Cheyenne had recently required all state vehicles, whether pool cars for bureaucrats or pickups for game wardens, to have installed GPS transmitters that would track and record every mile they took on the roads. While it made sense for state employees from the Department of Family Services and other personnel, game wardens across the state instantly rose up in arms. That’s because much of the time they spent watching hunters and fishers was done from their parked trucks. They didn’t want bureaucrats in Cheyenne asking them why they had just sat there on a certain hill for hours the previous week, or why they were in a neighboring county when dispatch called them to respond to an emergency.

“You know what I did after they installed that GPS on my truck?” Parker asked.

“I can guess.”

“I took it off and threw it in a ditch. Since I don’t plan to go to Cheyenne again in the future, I don’t know when they’ll get a chance to install another one,” he said with sly sidewise smile.

“My truck still doesn’t have one,” Joe said. “I missed the appointment.”

“Clever,” Parker said with a wink. “I thought they’d probably made a cost-benefit decision not to put one on your truck because it would just get damaged anyway.”

“Very funny,” Joe said.

“The rest of us game wardens like it when you waste another truck out in the field,” Parker said. “It makes us all look good by comparison.”

Joe changed the subject. “How come Cooter acted like he barely knew who you were when I asked about you?”

Parker shrugged. “You know the type.
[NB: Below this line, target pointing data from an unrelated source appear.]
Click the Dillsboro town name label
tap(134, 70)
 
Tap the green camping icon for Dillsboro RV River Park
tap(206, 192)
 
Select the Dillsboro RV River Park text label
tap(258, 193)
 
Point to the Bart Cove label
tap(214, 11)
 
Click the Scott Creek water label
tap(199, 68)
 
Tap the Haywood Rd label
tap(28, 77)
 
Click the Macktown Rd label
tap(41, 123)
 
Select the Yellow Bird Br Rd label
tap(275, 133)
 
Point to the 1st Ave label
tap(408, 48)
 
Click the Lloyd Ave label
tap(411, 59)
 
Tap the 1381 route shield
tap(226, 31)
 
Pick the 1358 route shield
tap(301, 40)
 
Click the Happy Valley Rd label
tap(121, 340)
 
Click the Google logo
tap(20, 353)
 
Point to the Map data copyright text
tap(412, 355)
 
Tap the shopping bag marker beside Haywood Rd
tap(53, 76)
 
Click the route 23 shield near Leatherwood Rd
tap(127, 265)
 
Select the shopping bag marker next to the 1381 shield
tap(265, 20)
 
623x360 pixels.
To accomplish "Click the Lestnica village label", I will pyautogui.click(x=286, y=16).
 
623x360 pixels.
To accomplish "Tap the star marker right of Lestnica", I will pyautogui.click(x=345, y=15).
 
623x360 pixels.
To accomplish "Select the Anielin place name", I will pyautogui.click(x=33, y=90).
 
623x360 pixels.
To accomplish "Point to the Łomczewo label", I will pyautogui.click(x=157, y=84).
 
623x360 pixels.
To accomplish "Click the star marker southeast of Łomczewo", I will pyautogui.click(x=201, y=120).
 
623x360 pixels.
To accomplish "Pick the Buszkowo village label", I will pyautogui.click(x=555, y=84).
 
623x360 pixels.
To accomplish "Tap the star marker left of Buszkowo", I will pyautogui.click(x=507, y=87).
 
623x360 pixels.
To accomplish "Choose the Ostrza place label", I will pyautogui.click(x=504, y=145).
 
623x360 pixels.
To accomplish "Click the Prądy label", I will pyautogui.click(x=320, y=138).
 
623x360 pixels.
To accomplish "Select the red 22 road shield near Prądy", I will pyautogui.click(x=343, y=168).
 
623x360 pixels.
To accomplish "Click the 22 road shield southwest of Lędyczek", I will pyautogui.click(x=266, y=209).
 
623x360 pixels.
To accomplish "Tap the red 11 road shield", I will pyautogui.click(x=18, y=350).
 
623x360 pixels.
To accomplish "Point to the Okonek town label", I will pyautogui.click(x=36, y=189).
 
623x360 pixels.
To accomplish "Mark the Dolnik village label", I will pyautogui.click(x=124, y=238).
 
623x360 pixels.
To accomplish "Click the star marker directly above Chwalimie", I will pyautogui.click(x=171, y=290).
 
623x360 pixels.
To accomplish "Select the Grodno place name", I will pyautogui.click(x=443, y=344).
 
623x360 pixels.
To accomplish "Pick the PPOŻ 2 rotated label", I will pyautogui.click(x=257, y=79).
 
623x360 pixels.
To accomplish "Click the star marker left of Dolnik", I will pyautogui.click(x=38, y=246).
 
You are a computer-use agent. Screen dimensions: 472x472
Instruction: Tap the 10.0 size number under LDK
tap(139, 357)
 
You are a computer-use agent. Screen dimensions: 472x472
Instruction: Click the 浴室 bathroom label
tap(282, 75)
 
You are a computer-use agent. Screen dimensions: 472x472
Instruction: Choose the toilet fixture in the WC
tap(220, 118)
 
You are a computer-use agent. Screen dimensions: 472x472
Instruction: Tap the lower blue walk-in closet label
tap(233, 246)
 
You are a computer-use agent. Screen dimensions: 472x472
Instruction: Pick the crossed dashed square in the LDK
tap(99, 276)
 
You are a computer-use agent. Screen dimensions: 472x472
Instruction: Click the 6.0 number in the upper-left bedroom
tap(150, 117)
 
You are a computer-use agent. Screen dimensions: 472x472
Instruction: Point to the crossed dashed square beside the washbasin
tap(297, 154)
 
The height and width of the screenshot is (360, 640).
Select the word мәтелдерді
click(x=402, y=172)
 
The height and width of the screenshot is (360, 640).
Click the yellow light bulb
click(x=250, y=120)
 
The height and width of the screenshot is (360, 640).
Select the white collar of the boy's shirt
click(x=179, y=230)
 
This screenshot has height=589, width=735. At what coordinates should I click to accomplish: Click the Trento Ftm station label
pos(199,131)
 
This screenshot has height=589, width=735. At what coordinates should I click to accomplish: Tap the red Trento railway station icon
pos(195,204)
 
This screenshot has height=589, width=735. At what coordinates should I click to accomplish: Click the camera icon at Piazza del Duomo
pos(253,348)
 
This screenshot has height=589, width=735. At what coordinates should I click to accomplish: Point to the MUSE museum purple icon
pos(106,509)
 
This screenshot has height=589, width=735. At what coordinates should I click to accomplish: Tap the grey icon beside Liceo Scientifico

He’s got a suspicious mind-set like a criminal. His default mode is to obfuscate and deflect. I don’t even know if he’s aware of it.”

“Cooter’s a bad guy?”

“Most folks around here are . . . colorful,” Parker said with a laugh. “Including me.”

Parker had a devil-may-care manner and an infectious laugh that made Joe want to laugh along with him.

“So how in the hell are you, Joe?”

“Keeping up.”

“It’s been a while.”

“It has.”

“You have many run-ins with LGD?” he asked, meaning Lisa Greene-Dempsey.

“A few.”

“Is she as annoying as everyone says?” he asked. “Whenever she comes through, I’m conveniently out in the field or assisting another game warden somewhere. I’ve never actually met the woman.”